Passage given -

Friday, August 23, 2013

Jack the Jerk Bounces Checks at the Class Reunion

So, the class reunion.  Did I post about Jack?  Former super-suave, ultra-cool funny-guy jock turned grown-up loser.  Think Freddie "Boom Boom" Washington from Welcome Back Kotter.  

Now imagine Freddie's degenerated into a drunken junkie who manipulates the folks who persist in caring about him with bogus suicide threats.  

Yeah, 30 years down the line, and life hasn't been kind to Jack.  To be brutally straightforward, he's earned what he has.  I've been watching him with a somewhat jaundiced eye since he threatened suicide and then disappeared from Facebook for over a year back in 2011, ignoring the desperate pleas from old friends to please get in touch.  

Despite my misgivings I, of course, sought contact information for him for the reunion.  And he was contacted, and said he planned to go.  And then, out of the blue, maybe two weeks before the reunion, Jack says he's off to kill himself.  Says he's checking out, he's done with this life, see y'all on the other side.  And then off he goes, POOF!  All his stupid little friends begging him to call, to check in, to please, please don't do this.

Your instructions -
Copy out the entire blog post above about Jack and the class reunion, word for word.

Supplied entries -
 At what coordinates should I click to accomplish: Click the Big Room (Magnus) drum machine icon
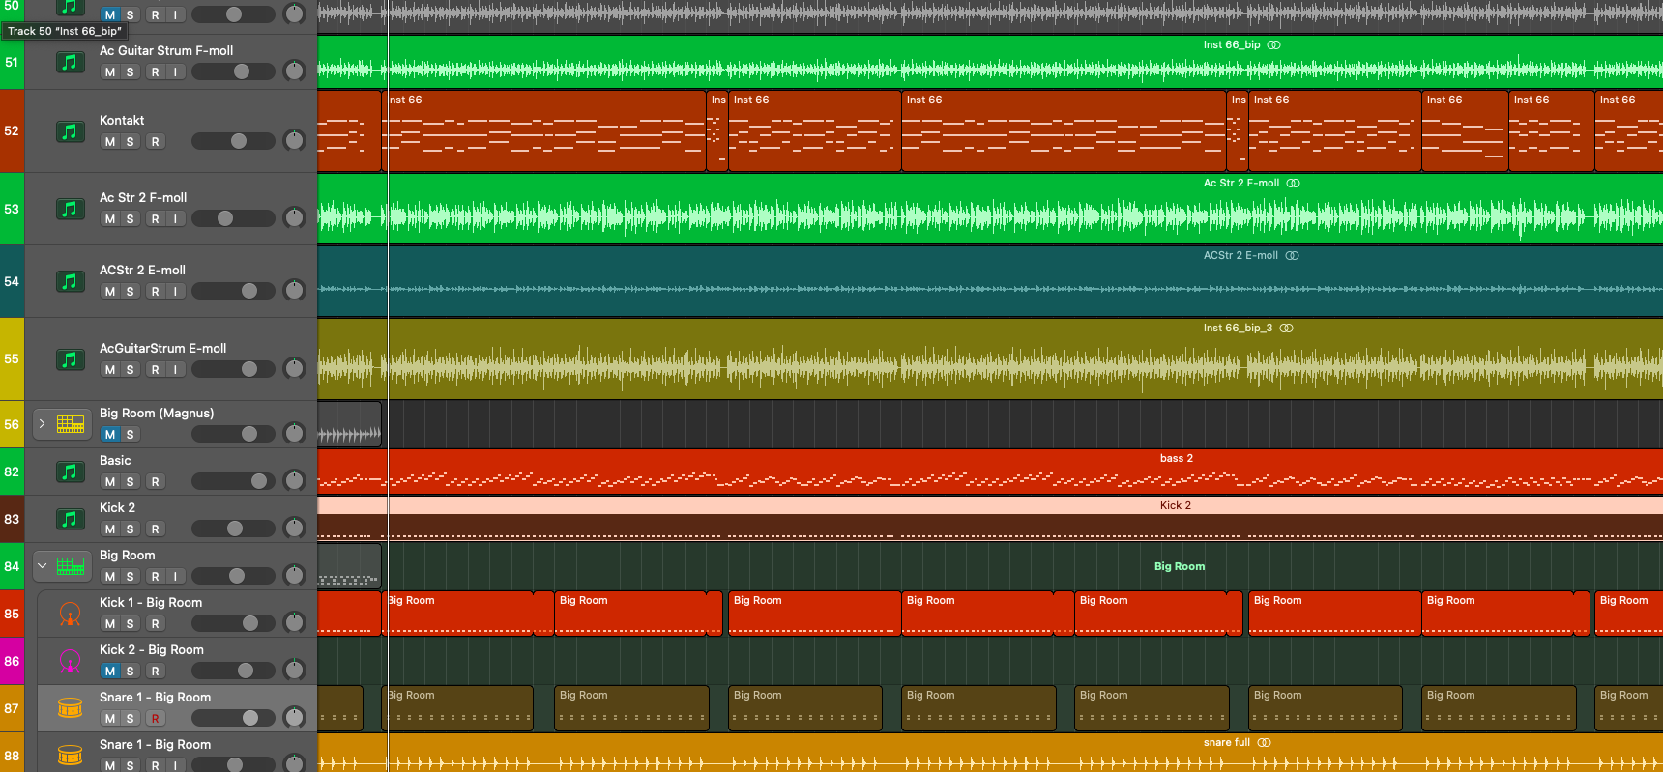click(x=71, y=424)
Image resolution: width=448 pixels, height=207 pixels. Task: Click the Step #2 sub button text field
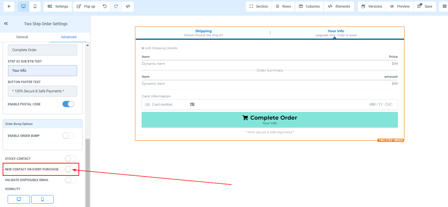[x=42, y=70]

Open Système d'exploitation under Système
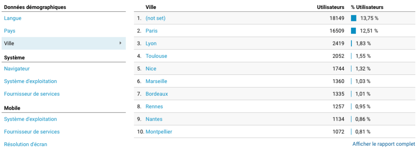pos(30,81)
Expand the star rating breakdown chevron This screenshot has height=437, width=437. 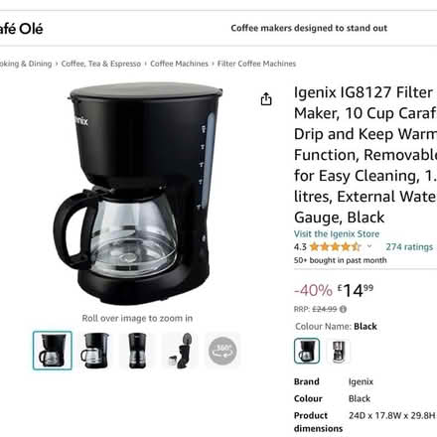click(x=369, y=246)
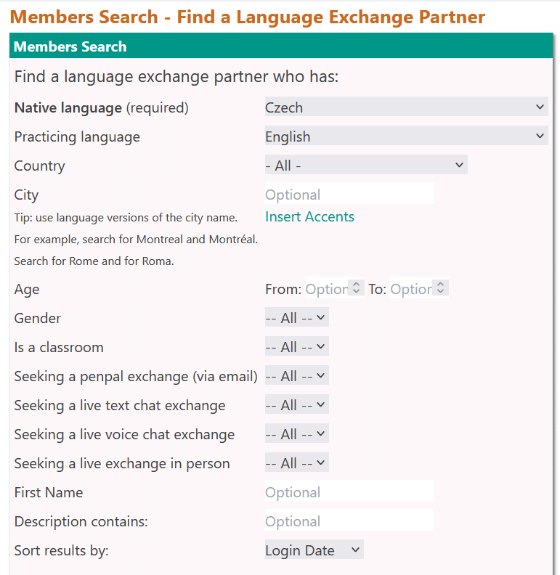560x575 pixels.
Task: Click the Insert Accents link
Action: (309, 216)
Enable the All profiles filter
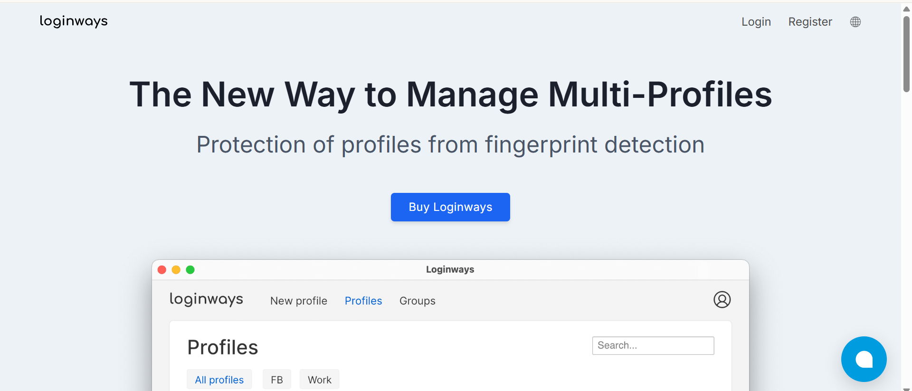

Output for this exercise -
Friday, August 23, 2013

Jack the Jerk Bounces Checks at the Class Reunion

So, the class reunion.  Did I post about Jack?  Former super-suave, ultra-cool funny-guy jock turned grown-up loser.  Think Freddie "Boom Boom" Washington from Welcome Back Kotter.  

Now imagine Freddie's degenerated into a drunken junkie who manipulates the folks who persist in caring about him with bogus suicide threats.  

Yeah, 30 years down the line, and life hasn't been kind to Jack.  To be brutally straightforward, he's earned what he has.  I've been watching him with a somewhat jaundiced eye since he threatened suicide and then disappeared from Facebook for over a year back in 2011, ignoring the desperate pleas from old friends to please get in touch.  

Despite my misgivings I, of course, sought contact information for him for the reunion.  And he was contacted, and said he planned to go.  And then, out of the blue, maybe two weeks before the reunion, Jack says he's off to kill himself.  Says he's checking out, he's done with this life, see y'all on the other side.  And then off he goes, POOF!  All his stupid little friends begging him to call, to check in, to please, please don't do this.